Reputation: 59
The code is getting messy somewhere in the loop! Please help me to solve it.
Replicate and/or reassign most of the array elements in the multi-dimensional array, using reference elements.
File-1: List of array indices & the elements that needs to be maintained in the original array.
File-2: The original multi-dimensional array that needs to be rewritten with the above info. Except the elements from the above, the rest of all elements have to be reassigned.
File-3: Expected output (reassigned array elements)

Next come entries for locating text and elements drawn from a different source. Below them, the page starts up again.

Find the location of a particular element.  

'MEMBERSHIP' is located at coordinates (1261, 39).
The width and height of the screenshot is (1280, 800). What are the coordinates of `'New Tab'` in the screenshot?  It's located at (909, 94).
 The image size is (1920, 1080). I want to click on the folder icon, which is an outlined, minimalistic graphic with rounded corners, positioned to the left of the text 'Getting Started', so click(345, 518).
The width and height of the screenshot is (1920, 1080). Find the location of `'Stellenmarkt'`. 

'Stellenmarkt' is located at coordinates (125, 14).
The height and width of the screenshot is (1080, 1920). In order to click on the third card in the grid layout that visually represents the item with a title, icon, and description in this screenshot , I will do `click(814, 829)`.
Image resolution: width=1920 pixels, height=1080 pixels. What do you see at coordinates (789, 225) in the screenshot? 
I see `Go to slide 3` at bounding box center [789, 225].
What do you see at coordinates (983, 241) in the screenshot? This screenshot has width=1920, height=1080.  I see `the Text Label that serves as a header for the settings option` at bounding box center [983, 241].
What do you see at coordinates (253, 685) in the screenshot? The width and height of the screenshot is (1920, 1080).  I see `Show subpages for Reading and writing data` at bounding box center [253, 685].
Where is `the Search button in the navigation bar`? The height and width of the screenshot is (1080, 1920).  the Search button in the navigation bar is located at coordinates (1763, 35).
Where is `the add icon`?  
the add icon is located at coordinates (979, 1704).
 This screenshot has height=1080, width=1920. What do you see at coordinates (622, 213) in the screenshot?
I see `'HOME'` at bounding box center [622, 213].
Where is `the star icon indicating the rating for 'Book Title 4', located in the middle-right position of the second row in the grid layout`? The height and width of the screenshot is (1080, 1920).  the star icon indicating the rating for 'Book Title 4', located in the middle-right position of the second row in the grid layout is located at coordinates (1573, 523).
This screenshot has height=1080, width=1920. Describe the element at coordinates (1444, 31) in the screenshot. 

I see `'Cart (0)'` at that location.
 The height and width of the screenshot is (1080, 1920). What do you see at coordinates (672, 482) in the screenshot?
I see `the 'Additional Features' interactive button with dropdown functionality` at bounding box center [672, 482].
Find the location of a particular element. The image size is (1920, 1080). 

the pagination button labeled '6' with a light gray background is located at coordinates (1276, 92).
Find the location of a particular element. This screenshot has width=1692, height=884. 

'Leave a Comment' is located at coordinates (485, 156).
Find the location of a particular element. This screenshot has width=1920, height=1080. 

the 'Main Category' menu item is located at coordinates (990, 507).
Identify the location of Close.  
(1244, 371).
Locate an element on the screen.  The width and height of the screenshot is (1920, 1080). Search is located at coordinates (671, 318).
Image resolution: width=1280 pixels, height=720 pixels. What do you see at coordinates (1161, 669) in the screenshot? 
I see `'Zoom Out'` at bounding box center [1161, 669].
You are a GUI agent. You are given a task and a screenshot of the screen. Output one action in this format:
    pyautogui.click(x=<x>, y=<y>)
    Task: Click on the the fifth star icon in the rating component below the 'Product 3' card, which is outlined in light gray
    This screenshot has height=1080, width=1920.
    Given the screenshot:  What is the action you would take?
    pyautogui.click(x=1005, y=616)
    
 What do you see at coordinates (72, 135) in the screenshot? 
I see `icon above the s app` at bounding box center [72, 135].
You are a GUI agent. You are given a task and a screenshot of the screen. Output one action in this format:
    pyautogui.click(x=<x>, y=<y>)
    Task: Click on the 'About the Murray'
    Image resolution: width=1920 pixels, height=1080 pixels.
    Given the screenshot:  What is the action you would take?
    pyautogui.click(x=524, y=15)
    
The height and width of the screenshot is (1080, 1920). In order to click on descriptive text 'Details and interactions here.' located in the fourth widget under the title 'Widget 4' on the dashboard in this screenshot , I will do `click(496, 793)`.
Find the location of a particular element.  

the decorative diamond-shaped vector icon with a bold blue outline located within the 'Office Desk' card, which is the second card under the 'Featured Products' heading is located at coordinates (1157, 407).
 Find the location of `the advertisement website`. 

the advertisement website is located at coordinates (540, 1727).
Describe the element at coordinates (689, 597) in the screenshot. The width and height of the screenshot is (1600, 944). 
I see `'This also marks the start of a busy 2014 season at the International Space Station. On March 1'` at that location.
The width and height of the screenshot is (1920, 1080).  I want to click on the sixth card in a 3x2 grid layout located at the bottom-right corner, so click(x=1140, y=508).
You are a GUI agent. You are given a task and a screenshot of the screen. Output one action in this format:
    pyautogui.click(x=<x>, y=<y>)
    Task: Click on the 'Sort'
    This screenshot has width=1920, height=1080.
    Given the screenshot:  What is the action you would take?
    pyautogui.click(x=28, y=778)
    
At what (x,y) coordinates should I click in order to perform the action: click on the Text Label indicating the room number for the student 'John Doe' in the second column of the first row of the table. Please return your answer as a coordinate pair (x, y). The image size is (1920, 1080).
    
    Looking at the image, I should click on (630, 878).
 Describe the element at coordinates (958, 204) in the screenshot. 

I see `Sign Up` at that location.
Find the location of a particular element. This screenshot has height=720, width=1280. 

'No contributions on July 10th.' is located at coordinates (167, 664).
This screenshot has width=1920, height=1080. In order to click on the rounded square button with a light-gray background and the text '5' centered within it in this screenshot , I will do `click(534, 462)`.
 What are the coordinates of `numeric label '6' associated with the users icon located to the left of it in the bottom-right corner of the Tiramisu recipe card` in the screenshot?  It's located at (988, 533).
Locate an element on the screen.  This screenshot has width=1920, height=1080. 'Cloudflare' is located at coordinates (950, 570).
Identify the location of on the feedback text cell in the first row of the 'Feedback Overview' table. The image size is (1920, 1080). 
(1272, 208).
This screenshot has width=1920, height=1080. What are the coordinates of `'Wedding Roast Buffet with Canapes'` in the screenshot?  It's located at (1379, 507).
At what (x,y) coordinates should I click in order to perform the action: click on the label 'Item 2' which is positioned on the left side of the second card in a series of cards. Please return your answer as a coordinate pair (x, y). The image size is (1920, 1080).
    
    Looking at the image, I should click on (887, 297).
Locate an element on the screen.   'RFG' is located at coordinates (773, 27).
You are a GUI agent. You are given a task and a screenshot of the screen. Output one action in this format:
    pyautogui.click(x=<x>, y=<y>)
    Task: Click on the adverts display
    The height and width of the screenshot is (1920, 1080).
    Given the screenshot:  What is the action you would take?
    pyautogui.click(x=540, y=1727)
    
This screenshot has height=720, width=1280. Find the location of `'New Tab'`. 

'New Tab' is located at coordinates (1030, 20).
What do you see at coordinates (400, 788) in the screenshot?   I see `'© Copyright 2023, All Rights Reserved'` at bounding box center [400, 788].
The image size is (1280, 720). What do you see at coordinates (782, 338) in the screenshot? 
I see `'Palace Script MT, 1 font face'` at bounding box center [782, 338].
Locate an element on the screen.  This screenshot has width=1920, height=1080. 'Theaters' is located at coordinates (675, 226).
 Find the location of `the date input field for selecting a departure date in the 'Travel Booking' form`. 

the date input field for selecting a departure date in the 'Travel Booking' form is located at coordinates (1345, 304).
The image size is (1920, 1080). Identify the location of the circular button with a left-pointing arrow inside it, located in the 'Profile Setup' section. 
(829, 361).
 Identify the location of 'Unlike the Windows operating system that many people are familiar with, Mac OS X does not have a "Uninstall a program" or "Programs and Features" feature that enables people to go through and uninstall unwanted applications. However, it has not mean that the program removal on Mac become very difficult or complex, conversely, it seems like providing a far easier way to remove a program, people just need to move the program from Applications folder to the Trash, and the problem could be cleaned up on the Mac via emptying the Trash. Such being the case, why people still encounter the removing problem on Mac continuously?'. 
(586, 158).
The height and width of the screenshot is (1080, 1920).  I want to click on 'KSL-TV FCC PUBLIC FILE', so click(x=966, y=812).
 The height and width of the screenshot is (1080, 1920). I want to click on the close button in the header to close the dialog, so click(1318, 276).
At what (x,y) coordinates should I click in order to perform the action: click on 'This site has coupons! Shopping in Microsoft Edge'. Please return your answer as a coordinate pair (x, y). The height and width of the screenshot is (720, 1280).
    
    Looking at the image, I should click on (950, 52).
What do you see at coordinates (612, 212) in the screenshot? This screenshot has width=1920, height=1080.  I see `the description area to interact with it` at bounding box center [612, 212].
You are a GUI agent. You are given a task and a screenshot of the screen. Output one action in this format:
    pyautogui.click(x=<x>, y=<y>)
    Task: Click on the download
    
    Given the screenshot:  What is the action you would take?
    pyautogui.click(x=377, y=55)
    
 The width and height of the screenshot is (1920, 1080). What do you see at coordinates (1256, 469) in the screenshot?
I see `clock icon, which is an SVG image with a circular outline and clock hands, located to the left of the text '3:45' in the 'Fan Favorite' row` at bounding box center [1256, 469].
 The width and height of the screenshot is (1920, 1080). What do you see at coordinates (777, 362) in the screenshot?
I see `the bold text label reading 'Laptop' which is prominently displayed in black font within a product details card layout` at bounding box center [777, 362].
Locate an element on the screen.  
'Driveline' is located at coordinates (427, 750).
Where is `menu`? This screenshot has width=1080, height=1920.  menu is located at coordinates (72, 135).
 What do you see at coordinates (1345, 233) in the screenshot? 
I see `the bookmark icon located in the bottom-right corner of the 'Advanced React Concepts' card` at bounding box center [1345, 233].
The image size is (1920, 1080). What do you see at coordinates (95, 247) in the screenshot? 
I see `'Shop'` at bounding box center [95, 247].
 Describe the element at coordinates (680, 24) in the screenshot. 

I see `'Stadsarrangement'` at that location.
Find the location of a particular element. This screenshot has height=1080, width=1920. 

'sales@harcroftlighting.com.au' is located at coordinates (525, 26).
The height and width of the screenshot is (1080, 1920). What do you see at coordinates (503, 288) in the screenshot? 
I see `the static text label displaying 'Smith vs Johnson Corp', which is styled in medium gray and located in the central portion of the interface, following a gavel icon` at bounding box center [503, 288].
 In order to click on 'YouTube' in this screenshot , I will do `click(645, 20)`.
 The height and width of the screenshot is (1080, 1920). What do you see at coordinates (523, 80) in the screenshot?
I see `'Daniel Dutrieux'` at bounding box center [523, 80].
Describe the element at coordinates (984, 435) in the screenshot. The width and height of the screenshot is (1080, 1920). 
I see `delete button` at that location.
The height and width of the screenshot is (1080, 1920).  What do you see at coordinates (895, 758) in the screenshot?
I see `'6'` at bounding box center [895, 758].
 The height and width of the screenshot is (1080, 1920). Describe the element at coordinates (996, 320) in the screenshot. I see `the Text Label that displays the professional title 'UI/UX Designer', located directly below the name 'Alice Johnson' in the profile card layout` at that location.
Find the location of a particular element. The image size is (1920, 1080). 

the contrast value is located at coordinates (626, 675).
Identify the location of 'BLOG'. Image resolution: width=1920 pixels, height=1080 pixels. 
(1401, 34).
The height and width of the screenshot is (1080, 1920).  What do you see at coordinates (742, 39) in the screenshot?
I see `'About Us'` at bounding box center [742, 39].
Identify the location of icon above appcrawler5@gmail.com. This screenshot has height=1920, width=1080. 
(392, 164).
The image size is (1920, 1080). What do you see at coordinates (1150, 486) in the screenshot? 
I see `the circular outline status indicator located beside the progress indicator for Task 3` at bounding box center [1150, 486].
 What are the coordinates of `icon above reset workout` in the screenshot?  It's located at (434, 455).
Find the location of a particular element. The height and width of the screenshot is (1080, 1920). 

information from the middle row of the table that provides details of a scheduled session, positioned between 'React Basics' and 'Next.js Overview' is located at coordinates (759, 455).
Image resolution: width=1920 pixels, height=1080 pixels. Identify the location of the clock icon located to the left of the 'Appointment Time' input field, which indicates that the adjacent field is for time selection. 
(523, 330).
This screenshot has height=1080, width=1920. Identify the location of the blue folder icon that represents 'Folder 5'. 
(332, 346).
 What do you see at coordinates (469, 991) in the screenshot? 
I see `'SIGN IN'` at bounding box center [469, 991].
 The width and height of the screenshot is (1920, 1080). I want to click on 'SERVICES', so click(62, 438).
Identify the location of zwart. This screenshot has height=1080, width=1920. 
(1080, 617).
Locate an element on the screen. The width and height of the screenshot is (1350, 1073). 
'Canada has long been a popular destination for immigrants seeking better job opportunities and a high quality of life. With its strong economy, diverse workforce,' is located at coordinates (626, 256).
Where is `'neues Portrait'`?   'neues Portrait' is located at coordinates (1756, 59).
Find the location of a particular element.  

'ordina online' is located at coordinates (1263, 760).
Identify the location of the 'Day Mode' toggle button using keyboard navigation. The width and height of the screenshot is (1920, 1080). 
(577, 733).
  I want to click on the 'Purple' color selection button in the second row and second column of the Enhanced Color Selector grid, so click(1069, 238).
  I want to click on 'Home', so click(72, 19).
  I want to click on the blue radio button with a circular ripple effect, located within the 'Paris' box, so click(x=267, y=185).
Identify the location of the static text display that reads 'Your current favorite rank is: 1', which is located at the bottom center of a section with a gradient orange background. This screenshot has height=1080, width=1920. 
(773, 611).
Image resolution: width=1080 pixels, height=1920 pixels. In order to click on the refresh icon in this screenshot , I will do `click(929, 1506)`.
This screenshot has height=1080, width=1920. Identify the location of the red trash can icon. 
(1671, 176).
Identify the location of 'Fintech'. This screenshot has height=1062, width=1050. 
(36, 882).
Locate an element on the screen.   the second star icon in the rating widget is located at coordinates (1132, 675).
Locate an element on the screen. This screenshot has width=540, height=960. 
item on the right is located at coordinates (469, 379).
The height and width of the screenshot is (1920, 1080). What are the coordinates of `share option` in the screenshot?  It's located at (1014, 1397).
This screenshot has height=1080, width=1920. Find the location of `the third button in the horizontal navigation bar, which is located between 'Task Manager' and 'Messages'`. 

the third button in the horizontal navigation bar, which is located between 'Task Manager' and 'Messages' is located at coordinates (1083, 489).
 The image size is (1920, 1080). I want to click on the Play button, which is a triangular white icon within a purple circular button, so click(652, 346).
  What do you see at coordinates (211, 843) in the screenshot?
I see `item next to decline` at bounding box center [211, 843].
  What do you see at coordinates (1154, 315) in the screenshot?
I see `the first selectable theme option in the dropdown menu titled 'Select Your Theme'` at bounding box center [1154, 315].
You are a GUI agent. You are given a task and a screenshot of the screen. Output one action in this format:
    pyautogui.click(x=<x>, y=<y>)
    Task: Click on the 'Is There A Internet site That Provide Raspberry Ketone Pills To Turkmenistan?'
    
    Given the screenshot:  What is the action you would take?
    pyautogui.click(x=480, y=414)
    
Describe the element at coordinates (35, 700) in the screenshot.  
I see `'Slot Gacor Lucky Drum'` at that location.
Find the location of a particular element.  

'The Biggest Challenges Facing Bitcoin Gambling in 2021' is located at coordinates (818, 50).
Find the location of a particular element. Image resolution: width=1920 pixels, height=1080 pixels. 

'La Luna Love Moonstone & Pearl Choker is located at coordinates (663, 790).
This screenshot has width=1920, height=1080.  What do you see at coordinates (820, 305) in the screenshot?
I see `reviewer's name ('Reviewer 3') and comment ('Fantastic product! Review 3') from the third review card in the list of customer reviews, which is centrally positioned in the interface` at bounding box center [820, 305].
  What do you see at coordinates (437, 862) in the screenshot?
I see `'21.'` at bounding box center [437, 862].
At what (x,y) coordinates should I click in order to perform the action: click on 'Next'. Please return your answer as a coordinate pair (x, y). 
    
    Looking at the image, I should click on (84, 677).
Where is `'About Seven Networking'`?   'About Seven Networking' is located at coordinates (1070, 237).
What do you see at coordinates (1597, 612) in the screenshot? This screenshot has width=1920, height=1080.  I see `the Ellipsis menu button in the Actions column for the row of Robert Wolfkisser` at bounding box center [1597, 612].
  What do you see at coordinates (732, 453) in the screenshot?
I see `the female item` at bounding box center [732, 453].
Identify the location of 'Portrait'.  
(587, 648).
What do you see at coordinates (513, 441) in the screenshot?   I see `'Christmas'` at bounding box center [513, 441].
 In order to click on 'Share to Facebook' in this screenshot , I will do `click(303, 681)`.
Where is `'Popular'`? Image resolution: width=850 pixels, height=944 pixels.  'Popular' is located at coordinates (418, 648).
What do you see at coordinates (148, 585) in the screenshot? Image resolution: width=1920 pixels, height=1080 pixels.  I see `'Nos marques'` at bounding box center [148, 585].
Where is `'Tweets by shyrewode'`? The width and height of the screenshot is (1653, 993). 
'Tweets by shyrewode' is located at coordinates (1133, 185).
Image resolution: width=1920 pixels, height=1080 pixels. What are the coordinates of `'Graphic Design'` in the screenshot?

Note: Addition to the array indices from file1, rest of all the indices will be replaced with the reference line. Reference line is usually present in the first line of the array.
In the modified array, the reference line is not needed.
File-1:
ID1 2 E1,E4
ID2 5 E6,E7,E9
ID3 1 E3
File-2:
ID1.txt
Ref K L M N O P A B C D
E1 S H G U S K R E K K
E2 S L G N O P A B C D
E3 S L G N O P A B C D
E4 U L G G O P A B C D
E5 U L M G O P A J C D
E6 U L M G O P A J C D
E7 U L M G O P A J C D
E8 U L M G O P A J C D
E9 S L M N O P A J C D
E10 S L M N O P A J C D
.
.
.
File-3: Expected output
new_ID1.txt
E1 K L G N O P A B C D
E2 K L M N O P A B C D
E3 K L M N O P A B C D
E4 K L G N O P A B C D
E5 K L M N O P A B C D
E6 K L M N O P A B C D
E7 K L M N O P A B C D
E8 K L M N O P A B C D
E9 K L M N O P A B C D
E10 K L M N O P A B C D
.
.
.
In the expected output, (new_ID1.txt), second index of the array for "E1" and "E4" is maintained from the original array. Everything else is replaced by the reference line in "E2,E3,E5...".
#!/usr/bin/perl
use strict;
use warnings;
my %HoHoA = ();
open(IN,"ids.txt");
my @ids = <IN>; chomp @ids; close IN;
open(IN2,"indices_and_values.txt");
while(my $l = <IN2>)
{
chomp $l;
my @tmp = split "\t", $l;
my $lid = $tmp[0];
my $pos = $tmp[1];
my @gps = @tmp[2..$#tmp];
foreach my $g (@gps)
{
push @{$HoHoA{$lid}{$g}}, $pos;
}
}
close IN2;
foreach my $outer (sort keys %HoHoA)
{
open(IN3,"$outer.txt");
my @rS = <IN3>; chomp @rS; close IN3;
my @orgArr = (); my @refArr = (); my @newArr = ();
foreach my $unk (@rS)
{
@orgArr = split "\t", $unk;
if($unk =~ /^Ref/)
{
@refArr = split "\t", $unk;
next;
}
foreach my $inner (sort keys %{$HoHoA{$outer}})
{
if($inner =~ /^$orgArr[0]/)
{
foreach my $ele (sort {$a <=> $b} @{$HoHoA{$outer}{$inner}})
{
$refArr[$ele] = $orgArr[$ele];
}
}
#else
#{
#}
}
print ">$orgArr[0]\t";
print join("\t",@refArr[1..$#refArr]);
print "\n";
}
@rS = ();
print "\n";
}
Upvotes: 3
Views: 109
Reputation: 66881
The shown code is well-meant but a bit too complicated; you may have lost your way in the maneuvers over the nested data structure. Here's another, simpler, approach.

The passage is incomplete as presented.